### PROBLEM
Only lines containing the string "breadcrumb" belong in the answer; find them in the records and copy them.

Dataset excerpts
########

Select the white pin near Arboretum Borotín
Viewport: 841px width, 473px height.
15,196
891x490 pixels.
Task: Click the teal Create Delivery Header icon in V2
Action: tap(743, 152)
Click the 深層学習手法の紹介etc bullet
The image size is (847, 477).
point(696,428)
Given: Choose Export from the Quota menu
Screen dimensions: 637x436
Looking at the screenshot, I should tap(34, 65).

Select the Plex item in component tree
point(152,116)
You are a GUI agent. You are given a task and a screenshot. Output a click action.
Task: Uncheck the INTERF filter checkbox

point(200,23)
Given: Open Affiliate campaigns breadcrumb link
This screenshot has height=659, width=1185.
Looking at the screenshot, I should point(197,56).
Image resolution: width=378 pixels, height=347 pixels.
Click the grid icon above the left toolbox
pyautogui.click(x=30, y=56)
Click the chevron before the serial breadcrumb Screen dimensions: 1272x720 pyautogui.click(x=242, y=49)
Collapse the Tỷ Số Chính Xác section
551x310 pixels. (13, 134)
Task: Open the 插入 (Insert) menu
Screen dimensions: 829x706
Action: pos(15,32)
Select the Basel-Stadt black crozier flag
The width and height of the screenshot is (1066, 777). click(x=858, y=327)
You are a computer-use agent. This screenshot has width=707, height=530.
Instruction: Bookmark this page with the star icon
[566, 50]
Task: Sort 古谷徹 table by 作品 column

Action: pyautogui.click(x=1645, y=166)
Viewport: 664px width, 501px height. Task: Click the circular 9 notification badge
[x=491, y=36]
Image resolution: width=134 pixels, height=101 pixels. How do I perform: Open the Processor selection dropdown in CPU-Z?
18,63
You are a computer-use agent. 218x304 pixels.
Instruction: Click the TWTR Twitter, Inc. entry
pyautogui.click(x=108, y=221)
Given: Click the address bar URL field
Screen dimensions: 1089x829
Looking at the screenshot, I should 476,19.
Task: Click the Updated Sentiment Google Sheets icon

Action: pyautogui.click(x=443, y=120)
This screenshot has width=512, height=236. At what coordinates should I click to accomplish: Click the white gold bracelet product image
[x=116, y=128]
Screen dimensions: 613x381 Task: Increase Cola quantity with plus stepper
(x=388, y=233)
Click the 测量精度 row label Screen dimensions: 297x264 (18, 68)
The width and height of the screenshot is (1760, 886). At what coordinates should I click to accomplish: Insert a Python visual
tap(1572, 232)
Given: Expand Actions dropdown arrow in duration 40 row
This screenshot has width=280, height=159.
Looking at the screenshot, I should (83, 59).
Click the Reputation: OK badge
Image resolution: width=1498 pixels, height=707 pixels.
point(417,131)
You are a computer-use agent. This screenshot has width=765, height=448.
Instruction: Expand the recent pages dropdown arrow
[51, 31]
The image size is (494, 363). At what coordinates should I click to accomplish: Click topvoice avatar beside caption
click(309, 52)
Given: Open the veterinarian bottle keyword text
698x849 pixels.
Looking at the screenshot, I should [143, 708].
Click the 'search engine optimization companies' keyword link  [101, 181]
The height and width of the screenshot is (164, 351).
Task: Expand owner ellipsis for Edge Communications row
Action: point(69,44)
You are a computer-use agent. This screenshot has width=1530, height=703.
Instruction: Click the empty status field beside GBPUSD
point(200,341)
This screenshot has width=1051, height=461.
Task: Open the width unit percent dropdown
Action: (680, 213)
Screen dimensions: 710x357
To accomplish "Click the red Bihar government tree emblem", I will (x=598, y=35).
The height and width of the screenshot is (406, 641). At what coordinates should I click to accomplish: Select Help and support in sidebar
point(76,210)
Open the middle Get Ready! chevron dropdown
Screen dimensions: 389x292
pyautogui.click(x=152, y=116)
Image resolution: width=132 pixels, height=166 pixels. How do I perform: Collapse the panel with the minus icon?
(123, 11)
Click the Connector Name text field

########

### EXERCISE OUTPUT
Given: Open Affiliate campaigns breadcrumb link
Click the chevron before the serial breadcrumb Screen dimensions: 1272x720 pyautogui.click(x=242, y=49)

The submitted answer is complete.